Report every line of the entries that contains the word "Collapse".

Start of SUPPLIED MATERIAL

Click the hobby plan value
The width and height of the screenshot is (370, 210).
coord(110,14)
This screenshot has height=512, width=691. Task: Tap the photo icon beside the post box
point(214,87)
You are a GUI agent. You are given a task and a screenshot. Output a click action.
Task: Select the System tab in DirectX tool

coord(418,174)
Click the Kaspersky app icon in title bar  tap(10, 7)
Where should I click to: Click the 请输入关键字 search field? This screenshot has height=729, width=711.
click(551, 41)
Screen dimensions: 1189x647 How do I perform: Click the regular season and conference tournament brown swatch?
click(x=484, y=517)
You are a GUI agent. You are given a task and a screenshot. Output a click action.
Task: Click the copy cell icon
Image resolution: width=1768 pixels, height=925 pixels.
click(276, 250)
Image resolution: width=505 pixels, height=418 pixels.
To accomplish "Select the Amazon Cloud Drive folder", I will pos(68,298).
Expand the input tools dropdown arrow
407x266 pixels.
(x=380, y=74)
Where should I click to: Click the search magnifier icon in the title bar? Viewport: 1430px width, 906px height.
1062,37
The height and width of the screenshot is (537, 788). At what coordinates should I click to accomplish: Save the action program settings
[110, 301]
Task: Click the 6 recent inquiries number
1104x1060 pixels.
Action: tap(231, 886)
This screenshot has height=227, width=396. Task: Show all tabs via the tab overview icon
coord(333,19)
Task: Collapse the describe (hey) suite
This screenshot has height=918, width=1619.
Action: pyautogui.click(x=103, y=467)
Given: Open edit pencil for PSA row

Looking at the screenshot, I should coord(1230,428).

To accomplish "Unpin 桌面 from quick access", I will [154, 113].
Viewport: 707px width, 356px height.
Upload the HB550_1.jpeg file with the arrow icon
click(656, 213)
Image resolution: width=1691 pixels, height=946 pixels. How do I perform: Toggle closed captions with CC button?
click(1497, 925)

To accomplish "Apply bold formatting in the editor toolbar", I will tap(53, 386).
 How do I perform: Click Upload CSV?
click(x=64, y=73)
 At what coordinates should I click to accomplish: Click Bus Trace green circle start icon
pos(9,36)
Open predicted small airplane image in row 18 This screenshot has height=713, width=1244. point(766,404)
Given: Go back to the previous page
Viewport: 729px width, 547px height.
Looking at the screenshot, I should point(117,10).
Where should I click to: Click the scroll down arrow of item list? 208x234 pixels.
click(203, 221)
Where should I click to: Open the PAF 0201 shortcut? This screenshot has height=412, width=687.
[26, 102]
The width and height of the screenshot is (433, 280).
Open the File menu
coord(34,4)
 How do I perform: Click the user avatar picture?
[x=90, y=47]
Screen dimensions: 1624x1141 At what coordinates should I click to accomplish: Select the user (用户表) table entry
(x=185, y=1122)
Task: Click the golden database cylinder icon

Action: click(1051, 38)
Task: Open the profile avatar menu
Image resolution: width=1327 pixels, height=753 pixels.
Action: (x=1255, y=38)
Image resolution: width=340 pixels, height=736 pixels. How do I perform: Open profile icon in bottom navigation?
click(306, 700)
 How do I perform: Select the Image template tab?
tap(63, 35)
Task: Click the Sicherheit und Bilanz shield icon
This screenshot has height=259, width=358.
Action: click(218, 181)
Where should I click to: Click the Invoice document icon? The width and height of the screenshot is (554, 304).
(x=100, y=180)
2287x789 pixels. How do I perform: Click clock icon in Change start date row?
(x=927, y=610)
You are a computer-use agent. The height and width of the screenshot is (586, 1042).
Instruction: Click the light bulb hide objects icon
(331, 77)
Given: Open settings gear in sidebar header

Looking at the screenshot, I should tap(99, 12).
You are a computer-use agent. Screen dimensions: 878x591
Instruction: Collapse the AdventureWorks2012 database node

End of SUPPLIED MATERIAL

### ANSWER AREA
Task: Collapse the describe (hey) suite
Instruction: Collapse the AdventureWorks2012 database node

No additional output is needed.